If language is innate, then how much else is? Is carburetor repair innate? Is innateness a slippery slope? Of course not! The idea of a general-purpose learning device in an otherwise blank mind is so deeply entrenched that for many people it is inconceivable that there could be anything other than the two extremes: at one end, nothing is innate; on the other end, even the ability to repair carburetors is innate.
But research in psychology, linguistics, and AI have shown that there can be an interesting intermediate position. All the wonderful complex things that people do — repairing carburetors, following soap-opera plots, finding cures for diseases — might come out of the interactions among a smaller number of basic modules. The mind might have, among other things, the following: a system for intuitive mechanics — that is, our understanding of how physical objects behave, how things fall, and so forth; an intuitive biology — that is, expectations about how plants and animals work; a sense of number, the basis of mathematics and arithmetic; mental maps, the knowledge of large territories; a habitat-selection module, recognizing the kinds of environments we feel comfortable in; a sense of danger, including the emotion of fear and a set of phobias all humans have, like fear of heights and of venomous and predatory animals; intuitions about food, about contamination, about disease and spoilage and what is icky and disgusting.

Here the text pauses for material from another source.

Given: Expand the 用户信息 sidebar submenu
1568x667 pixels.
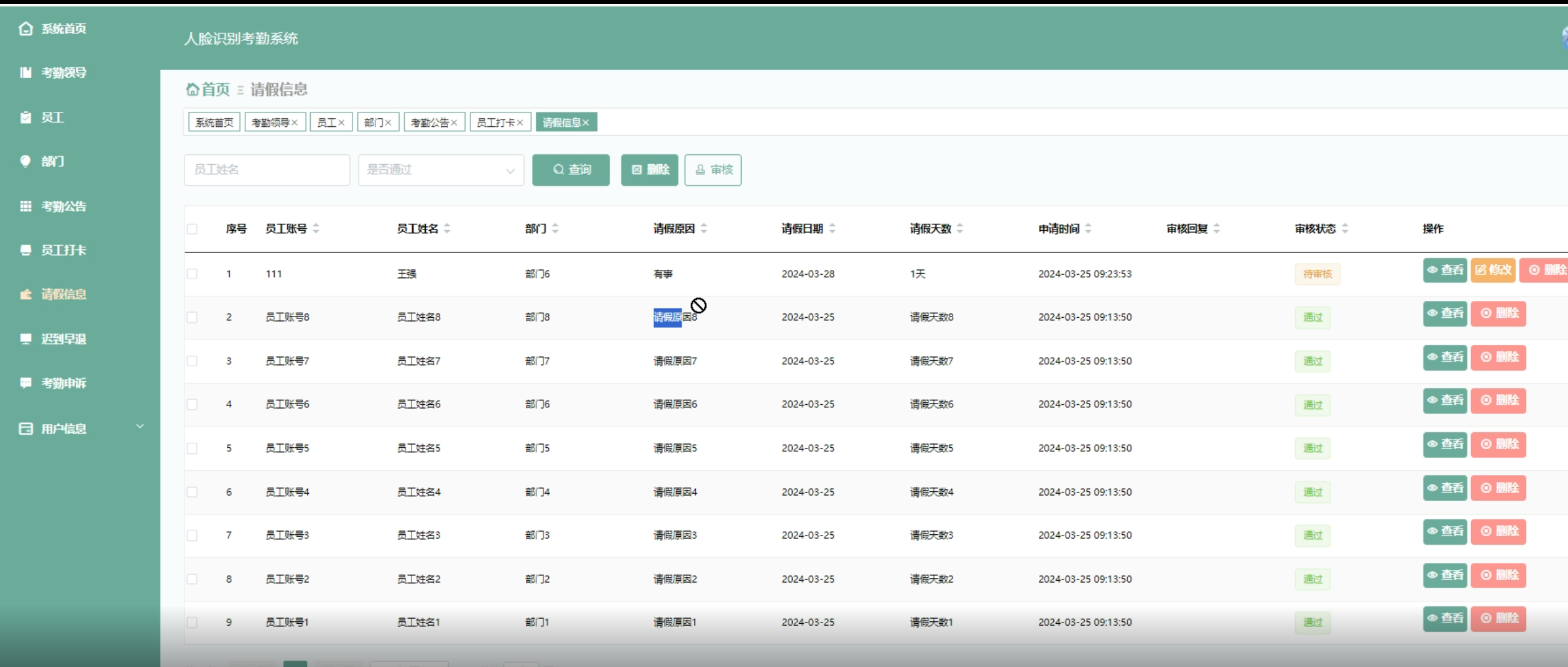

Monitoring of current well being: is my life going right? Is it all O.K., or should I change something? An intuitive psychology — that is, an ability to predict people's behavior from knowledge about their beliefs and desires (which, incidentally, seems to be the module that is defective in autism). A mental Rolodex, in which we store knowledge of other people and their talents and abilities. The self concept: our knowledge of ourselves and how to package our identity for others. A sense of justice, rights, obligations. A sense of kinship, including the tendency towards nepotism. A system concerned with mating, including sexual attraction, love, and feelings of fidelity and desertion.
So, with regard to the question "Why should we care so much about language?," one answer might be that language is a human intellectual instinct, and there might be many more.